The ACM colleges committed to launch these targeted activities during the 2020-2021 academic year:

Professional Development

The ACM consortial office developed anti-racism skills and knowledge to enhance teaching and learning with the following audience-specific activities:

  • For Faculty and Staff: Curated and hosted monthly ACM workshops designed to ensure that interracial and intercultural understanding inform the colleges’ curricular and co-curricular programs. Early sessions during the fall semester/term focused on microaggressions, inclusive discourse, and culturally responsive student mentorship. A full roster of workshop topics is available here.
  • For Administrative Leadership: Developed a collaborative, research-informed process through which consortial groups (e.g., Registrars, Admission Directors, Financial Aid Directors, etc.) could assess their processes and related student touchpoints to determine whether they resulted in any unintended disparate impact.

Community Building

The ACM consortial office enhanced community and well-being among faculty, staff, and students of color with the following audience-specific activities:

  • For Faculty and Staff: Hosted a series of consortial virtual convenings, organized around topics identified as salient by campus-based partners; and
  • For Students: (Still in progress) Coordinated with campus-based multicultural/intercultural centers to explore consortial convenings for student affinity groups.

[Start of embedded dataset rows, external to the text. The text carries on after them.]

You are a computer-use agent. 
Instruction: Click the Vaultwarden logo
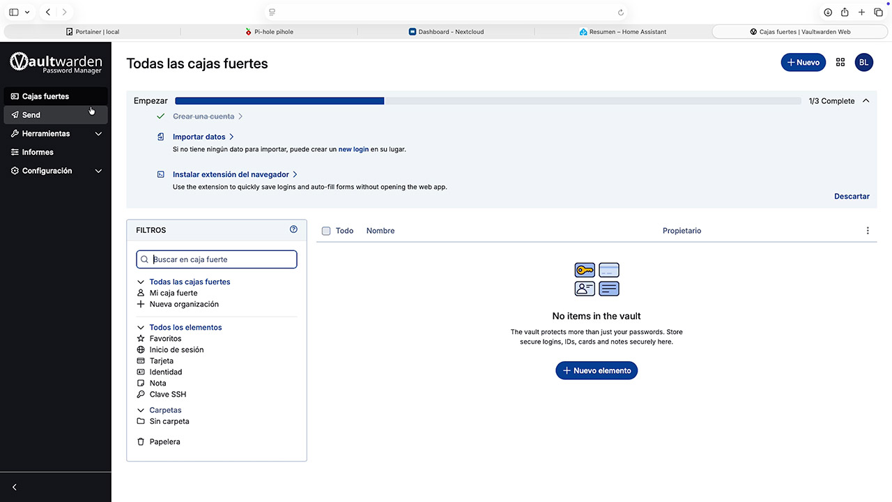tap(56, 63)
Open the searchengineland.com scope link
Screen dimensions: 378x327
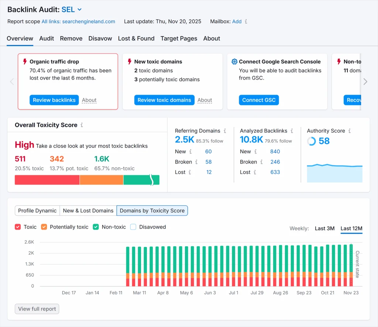tap(78, 22)
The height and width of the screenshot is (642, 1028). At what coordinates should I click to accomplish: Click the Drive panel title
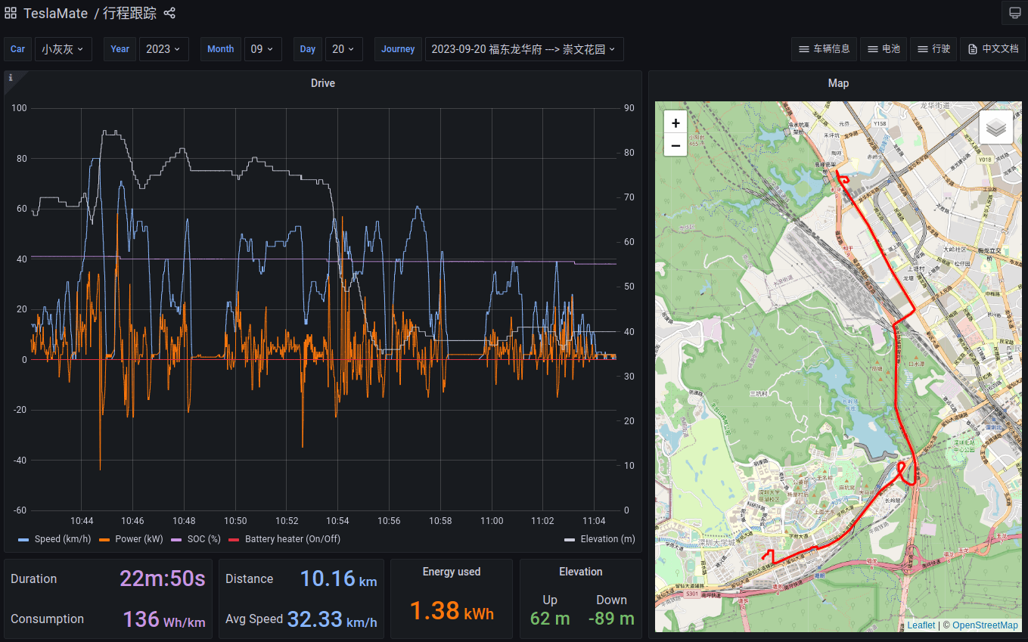click(x=322, y=83)
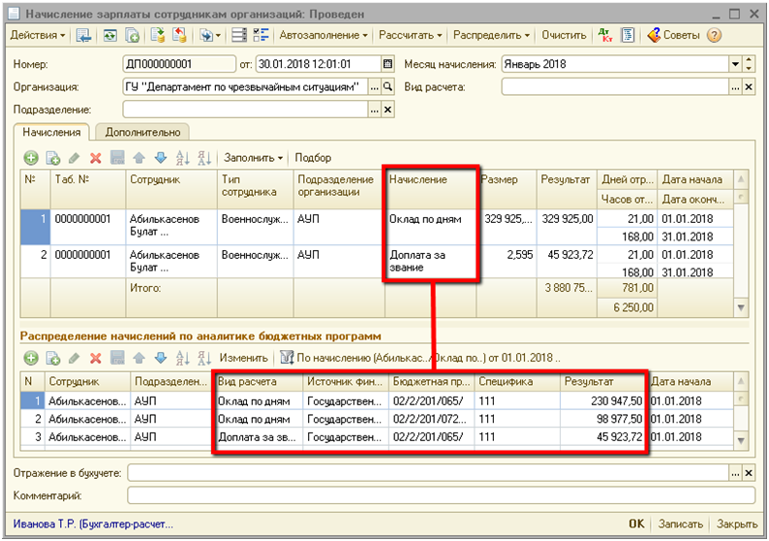Click the Дт/Кт postings icon in toolbar
The height and width of the screenshot is (541, 769).
606,36
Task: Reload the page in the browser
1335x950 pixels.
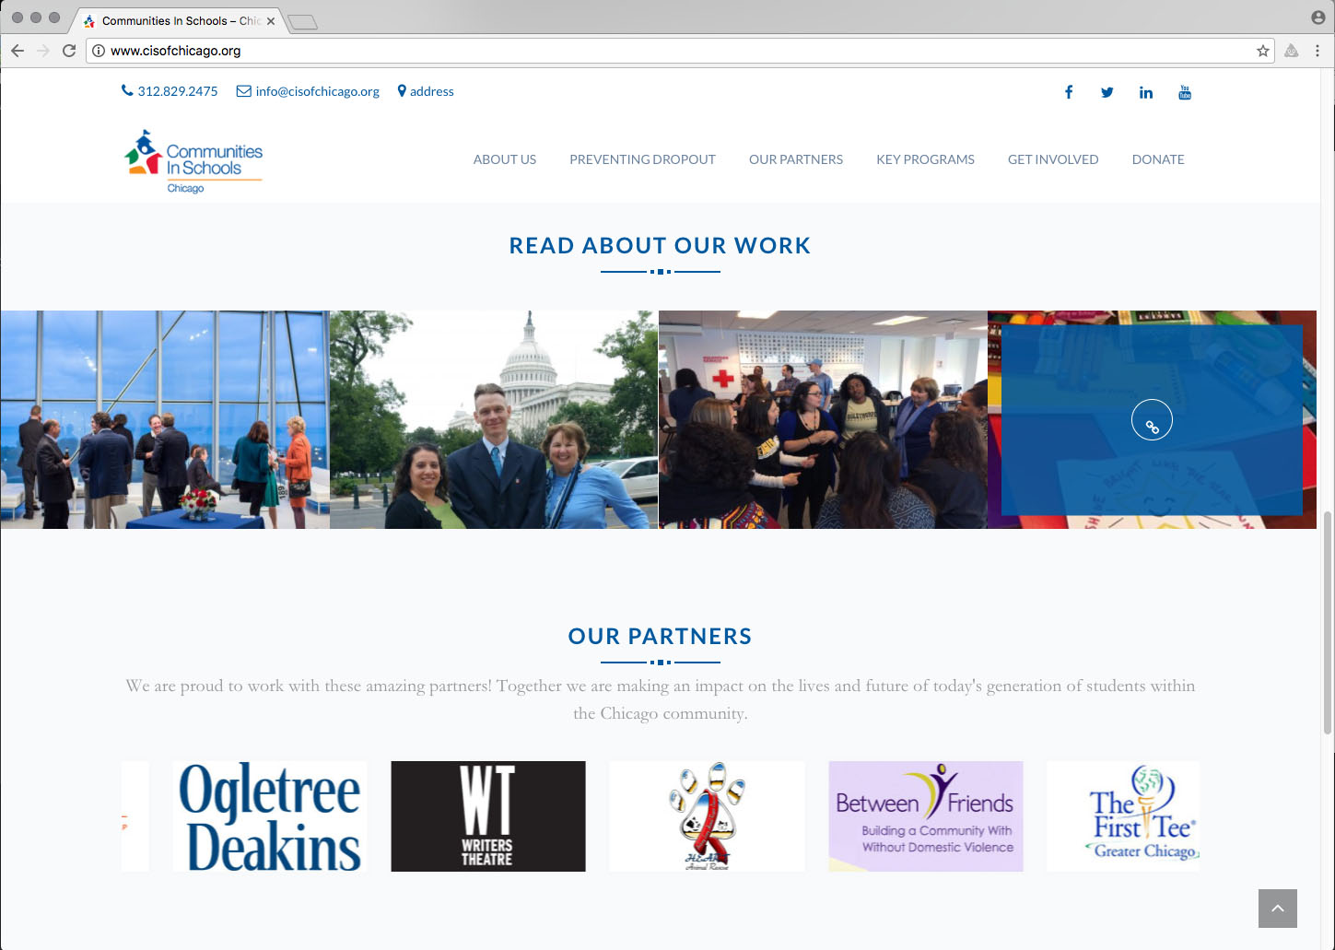Action: pos(69,51)
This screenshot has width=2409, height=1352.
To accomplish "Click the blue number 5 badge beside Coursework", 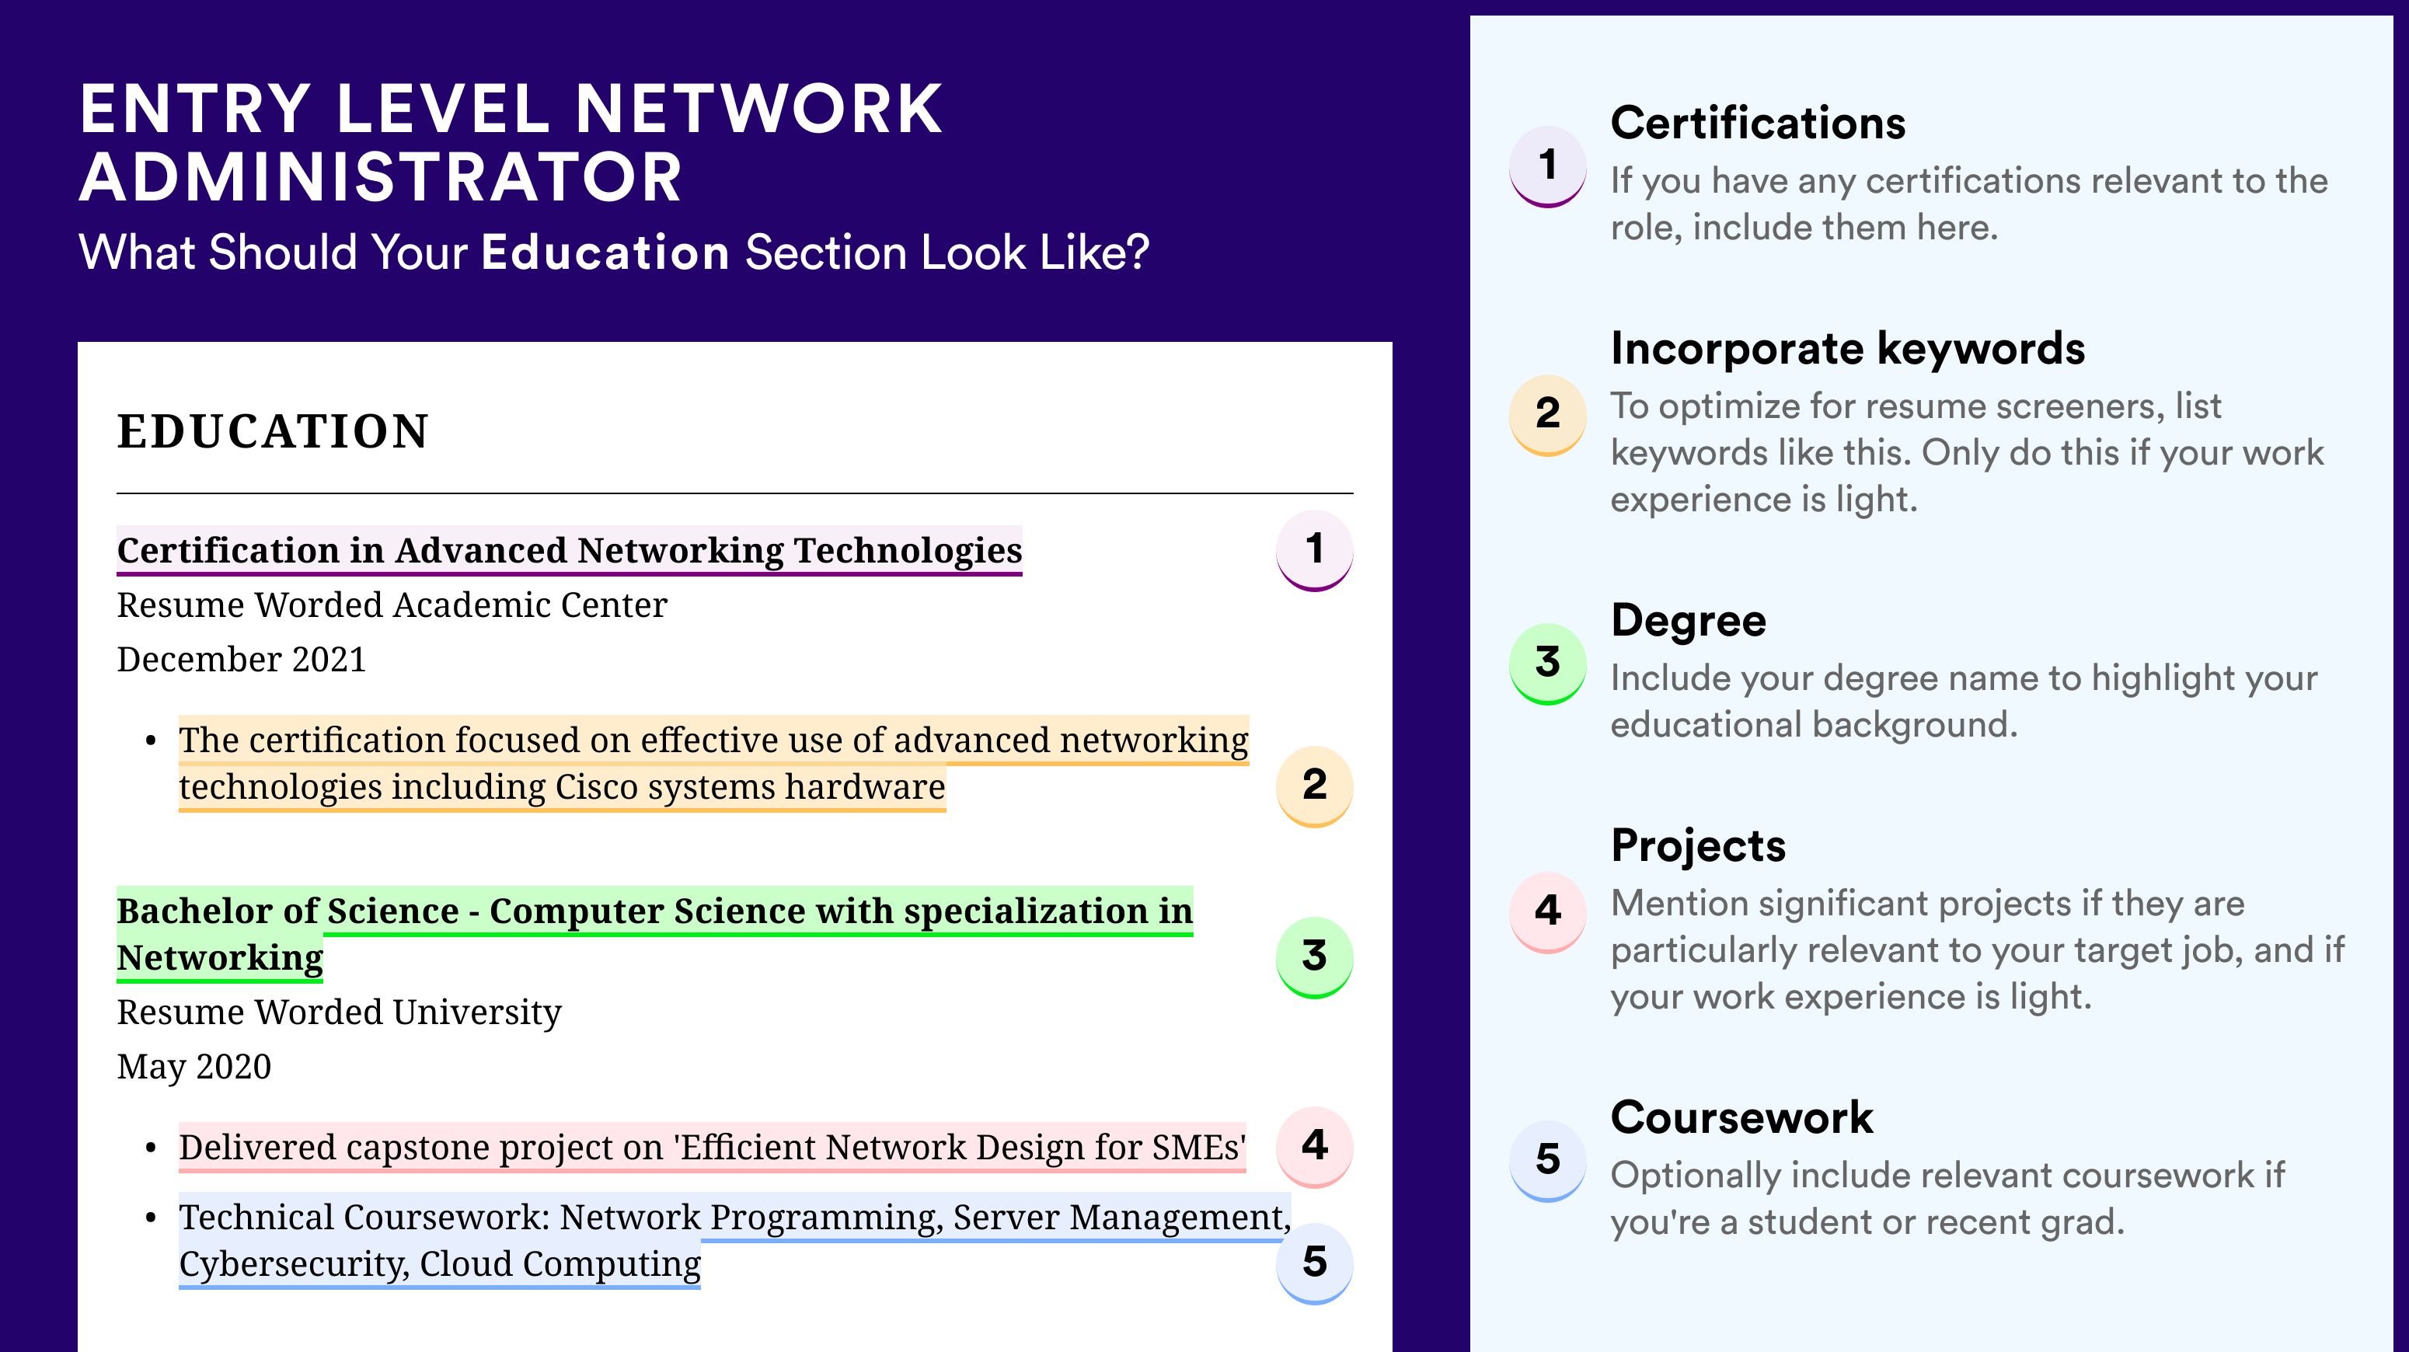I will pyautogui.click(x=1548, y=1160).
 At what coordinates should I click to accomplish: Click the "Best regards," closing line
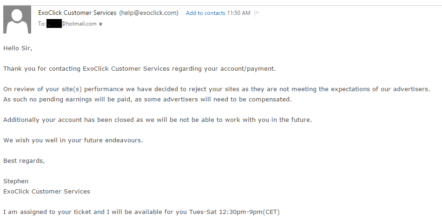tap(24, 160)
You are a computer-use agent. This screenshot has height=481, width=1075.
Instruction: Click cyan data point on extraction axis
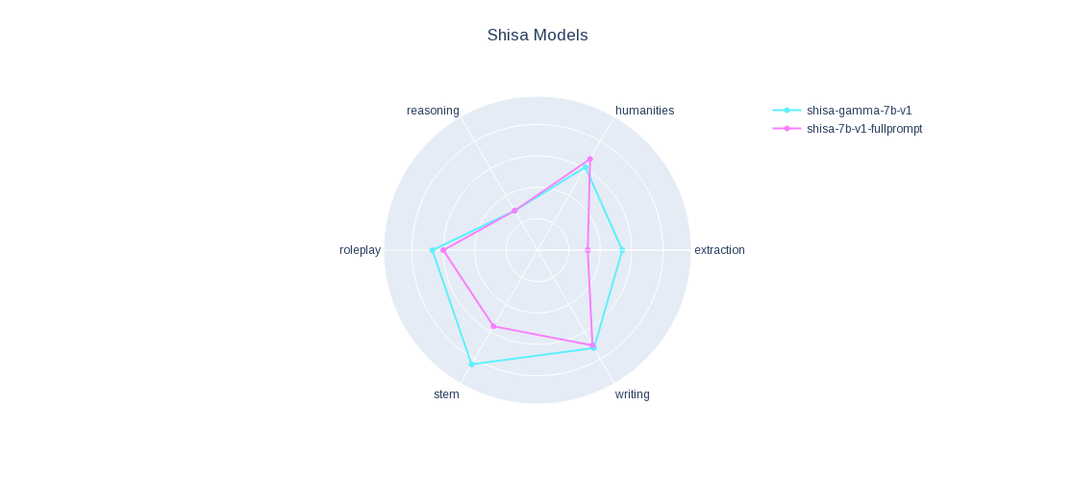pyautogui.click(x=622, y=250)

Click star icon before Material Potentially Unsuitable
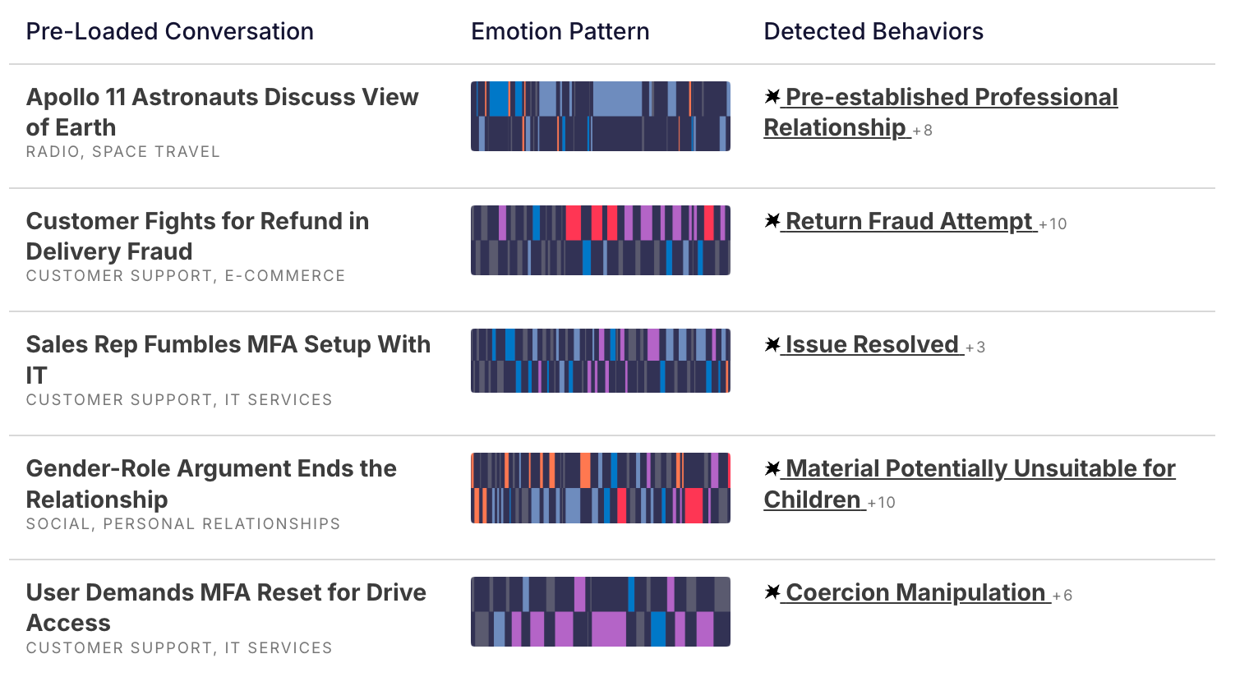point(772,468)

Data Collection and Analysis

The ACM consortial office coordinated with the 14 colleges to identify and understand current and past institutional practices that have created disparate impact among faculty, students, and staff of color. This work proceeded in two steps:

  • An inventory of existing commitments, programs and practices on each campus that support diversity, equity, and inclusion, with the goal of identifying best practices and areas for improvement; and
  • Data gathering and analysis to illuminate the landscape for racial equity across ACM campuses. Data included enrollment and persistence of underrepresented students, financial aid packaging, student support structures, faculty and staff recruitment and retention, and campus procurement practices.

The ACM anticipated developing the full scope of this work iteratively, over time, as the full range of campus-based aspirations and needs are revealed. In the short term, the ACM consortial office:

  • Leveraged the power of the consortial approach by developing infrastructure, providing access to resources and expertise, and coordinating collective efforts that the colleges would not be able to do alone; and
  • Collaborated with the Office of the President at each college across the consortia to ensure that these initiatives complement each college’s ongoing anti-racism programs.